Ergo: People who want Williamson to not-be-fired want him to cross the line and still keep his job. That's nice--but it's not the conservative position, is it?

3. What's Really Going On

What's really going on is that conservatism has had a history of saying things that were popular--but offensive (that gays were sub-human in some ways, for example, or that women, being emotional, should not be able to vote). Things have changed for various reasons and now these sorts of things have a social backlash.

That upsets a lot of people for far baser reasons than "the silencing of conservative voices."

Today what constitutes a conservative voice is Milo Yiannopoulos trying his best to start a riot or Ben Shapiro finding college kids to argue with. A lot of the problem here is that "conservative dialog" has been degraded over the past 8 years thanks to the necessity of mixing in a culture war that, to be blunt, had to encompass Trump-voters--without acknowledging that they are not, really, compatible with conservative ideology. 
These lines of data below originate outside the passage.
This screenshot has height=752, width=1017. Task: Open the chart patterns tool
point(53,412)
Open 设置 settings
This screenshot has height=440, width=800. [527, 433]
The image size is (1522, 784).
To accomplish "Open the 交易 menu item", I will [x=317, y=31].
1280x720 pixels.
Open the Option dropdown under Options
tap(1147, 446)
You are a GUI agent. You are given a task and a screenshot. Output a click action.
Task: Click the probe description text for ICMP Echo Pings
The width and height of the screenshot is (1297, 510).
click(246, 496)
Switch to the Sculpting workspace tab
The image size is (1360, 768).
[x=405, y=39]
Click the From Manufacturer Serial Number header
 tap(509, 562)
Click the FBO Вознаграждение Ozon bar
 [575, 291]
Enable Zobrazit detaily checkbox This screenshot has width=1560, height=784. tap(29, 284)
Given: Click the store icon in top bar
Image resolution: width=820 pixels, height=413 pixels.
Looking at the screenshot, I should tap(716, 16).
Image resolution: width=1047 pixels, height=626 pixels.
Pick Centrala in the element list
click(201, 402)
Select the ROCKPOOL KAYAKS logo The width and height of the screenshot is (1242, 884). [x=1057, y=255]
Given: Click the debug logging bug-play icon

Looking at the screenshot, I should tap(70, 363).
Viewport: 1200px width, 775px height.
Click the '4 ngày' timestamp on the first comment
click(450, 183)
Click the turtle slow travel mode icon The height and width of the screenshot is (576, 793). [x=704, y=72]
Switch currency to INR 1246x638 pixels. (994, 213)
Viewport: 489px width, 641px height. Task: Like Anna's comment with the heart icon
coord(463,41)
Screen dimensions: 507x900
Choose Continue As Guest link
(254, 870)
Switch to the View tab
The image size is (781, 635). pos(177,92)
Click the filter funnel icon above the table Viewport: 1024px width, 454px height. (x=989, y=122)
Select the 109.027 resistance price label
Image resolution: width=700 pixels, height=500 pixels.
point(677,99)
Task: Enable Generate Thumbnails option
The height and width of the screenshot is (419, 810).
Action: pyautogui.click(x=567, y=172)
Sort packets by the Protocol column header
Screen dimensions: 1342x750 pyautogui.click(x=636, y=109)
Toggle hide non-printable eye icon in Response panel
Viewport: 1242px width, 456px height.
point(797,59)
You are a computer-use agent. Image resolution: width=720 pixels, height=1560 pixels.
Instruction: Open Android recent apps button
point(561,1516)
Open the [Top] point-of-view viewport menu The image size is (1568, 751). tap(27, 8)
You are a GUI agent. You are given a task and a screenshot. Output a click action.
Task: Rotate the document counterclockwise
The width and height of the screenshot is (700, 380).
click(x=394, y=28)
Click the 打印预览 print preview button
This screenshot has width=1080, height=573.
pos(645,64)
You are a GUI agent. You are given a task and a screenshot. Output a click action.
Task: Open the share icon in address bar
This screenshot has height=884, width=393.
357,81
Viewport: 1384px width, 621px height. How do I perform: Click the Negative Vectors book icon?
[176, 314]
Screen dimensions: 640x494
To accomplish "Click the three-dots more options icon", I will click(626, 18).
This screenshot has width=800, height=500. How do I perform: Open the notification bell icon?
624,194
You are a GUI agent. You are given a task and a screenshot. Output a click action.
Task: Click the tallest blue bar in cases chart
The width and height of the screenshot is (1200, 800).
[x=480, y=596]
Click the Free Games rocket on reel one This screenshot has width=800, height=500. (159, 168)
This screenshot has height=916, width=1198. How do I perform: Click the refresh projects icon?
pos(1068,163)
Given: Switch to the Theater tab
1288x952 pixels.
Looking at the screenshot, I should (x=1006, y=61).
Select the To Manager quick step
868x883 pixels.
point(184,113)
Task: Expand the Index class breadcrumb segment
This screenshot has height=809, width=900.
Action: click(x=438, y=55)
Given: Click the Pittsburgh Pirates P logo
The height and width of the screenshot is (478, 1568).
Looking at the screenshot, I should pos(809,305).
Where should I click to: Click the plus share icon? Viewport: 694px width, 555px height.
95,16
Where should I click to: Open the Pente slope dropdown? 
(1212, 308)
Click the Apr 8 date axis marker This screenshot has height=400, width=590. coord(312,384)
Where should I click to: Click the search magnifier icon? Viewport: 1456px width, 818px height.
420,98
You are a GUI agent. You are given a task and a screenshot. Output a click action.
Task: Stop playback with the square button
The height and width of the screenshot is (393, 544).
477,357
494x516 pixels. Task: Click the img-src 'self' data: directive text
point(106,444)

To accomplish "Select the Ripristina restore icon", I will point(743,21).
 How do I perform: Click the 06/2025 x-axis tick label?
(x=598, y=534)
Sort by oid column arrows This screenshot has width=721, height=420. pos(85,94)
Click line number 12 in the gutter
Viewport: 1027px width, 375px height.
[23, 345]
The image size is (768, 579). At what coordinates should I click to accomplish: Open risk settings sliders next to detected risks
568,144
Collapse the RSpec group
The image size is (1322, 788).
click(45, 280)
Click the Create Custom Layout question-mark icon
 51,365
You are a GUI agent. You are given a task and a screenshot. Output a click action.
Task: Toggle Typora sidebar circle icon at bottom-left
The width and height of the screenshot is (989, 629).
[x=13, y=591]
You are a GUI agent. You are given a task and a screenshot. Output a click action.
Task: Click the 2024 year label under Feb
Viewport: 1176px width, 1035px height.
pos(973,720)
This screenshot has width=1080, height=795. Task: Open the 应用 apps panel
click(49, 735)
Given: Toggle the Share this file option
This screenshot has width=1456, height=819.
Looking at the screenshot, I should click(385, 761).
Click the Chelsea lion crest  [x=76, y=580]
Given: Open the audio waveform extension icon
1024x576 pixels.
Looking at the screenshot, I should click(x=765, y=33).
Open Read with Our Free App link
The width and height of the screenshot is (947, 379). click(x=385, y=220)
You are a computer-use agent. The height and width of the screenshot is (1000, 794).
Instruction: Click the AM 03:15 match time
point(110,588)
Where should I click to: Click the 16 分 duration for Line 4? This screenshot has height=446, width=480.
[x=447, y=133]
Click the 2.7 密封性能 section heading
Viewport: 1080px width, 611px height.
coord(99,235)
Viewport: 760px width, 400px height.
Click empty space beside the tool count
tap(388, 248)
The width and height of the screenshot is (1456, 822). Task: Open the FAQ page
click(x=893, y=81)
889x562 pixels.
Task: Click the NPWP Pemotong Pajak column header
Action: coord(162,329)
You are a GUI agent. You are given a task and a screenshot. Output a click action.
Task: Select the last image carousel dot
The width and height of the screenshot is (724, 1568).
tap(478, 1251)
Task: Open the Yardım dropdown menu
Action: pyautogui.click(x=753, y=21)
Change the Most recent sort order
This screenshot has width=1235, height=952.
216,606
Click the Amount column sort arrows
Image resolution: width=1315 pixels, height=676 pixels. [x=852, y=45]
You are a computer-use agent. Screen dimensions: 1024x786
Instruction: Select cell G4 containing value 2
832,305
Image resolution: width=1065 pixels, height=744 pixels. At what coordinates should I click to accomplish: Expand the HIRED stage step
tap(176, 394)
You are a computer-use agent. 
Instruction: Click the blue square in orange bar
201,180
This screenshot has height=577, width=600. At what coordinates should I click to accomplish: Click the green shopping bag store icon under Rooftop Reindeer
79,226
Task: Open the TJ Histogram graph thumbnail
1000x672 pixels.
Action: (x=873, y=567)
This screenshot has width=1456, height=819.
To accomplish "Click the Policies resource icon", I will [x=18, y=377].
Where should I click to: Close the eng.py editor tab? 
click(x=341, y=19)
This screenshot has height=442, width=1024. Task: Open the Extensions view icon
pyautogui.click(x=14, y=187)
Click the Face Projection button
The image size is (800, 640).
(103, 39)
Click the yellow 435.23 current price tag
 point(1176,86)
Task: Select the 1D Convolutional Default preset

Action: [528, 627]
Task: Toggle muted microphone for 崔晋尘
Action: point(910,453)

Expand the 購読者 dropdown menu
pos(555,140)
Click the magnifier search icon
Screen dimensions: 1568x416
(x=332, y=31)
Today it is hard to separate this--and it has degraded everything. Williamson, to be a rising star, has to be both conservative and provocative. He has chosen a position that would get you fired in an august publication . . . and, well, it did.

1 comment:

  1. The idea that it's the *conservatives* who demand that people be able to say whatever offensive thing they want and have no consequences amazes me.

    Equally the idea that a private publication (like the Atlantic) or a private network (like any of the social networks) should be obligated to host everyone's speech.

    These ideas are the polar opposite of conservative, and wildly off base for any ideology that respects private ownership or expects personal accountability of any kind.